Check each line of the entries. Copy the ones that contain the string "tool".

/---

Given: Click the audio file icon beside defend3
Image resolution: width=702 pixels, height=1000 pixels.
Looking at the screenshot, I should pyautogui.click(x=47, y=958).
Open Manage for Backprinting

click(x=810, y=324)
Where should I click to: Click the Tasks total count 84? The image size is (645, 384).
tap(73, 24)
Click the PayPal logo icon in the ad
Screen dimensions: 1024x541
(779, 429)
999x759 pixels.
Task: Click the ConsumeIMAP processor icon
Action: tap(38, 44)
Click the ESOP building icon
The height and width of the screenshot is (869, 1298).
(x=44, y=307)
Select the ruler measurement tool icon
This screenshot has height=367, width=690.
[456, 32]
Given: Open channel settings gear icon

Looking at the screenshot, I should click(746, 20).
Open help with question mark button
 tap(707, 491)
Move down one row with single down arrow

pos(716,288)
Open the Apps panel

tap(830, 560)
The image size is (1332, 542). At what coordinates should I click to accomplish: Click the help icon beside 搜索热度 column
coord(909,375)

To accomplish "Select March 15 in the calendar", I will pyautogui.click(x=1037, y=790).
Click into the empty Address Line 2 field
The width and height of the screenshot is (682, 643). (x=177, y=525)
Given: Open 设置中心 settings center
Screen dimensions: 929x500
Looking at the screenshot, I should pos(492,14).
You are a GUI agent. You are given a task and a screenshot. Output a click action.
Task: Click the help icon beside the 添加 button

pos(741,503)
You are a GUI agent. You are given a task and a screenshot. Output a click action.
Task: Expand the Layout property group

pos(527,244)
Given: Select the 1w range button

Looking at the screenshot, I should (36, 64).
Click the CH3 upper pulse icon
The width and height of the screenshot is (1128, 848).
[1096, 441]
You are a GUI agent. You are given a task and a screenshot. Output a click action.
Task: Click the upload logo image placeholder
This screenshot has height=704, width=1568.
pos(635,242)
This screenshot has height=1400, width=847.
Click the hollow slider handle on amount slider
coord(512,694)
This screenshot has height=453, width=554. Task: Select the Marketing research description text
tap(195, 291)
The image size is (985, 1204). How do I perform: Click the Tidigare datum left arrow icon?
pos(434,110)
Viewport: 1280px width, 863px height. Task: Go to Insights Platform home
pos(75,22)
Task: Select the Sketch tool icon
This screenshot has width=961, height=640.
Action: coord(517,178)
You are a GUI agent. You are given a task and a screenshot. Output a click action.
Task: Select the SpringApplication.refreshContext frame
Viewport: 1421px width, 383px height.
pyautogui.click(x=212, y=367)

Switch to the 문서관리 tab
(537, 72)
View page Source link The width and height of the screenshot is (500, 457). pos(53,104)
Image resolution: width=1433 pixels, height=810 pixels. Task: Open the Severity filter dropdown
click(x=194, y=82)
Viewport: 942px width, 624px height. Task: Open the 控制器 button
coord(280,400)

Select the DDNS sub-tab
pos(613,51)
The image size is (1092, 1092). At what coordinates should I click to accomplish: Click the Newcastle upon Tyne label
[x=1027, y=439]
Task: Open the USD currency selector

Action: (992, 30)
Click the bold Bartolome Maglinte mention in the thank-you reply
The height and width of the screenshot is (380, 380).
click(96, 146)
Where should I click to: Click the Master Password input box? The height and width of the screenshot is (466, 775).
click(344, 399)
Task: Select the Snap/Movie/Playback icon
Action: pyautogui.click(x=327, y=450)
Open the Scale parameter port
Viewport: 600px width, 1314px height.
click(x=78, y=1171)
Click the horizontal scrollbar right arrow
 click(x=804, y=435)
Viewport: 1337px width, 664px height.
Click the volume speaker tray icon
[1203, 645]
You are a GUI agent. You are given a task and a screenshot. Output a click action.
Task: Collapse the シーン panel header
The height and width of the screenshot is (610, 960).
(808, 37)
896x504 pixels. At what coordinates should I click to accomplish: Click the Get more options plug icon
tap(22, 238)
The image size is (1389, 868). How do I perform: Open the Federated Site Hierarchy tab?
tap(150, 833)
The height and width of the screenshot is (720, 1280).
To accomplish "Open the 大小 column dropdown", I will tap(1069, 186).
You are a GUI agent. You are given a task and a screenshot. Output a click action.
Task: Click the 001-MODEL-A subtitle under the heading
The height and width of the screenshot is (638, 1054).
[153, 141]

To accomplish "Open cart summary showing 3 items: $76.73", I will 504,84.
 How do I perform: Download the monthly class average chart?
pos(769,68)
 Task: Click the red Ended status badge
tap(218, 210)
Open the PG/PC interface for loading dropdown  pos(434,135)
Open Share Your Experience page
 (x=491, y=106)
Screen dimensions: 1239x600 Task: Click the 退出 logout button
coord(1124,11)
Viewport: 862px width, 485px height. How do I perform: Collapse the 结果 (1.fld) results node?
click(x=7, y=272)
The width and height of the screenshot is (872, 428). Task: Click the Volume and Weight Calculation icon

\---

• Solution to this task:
Select the ruler measurement tool icon
Task: Select the Sketch tool icon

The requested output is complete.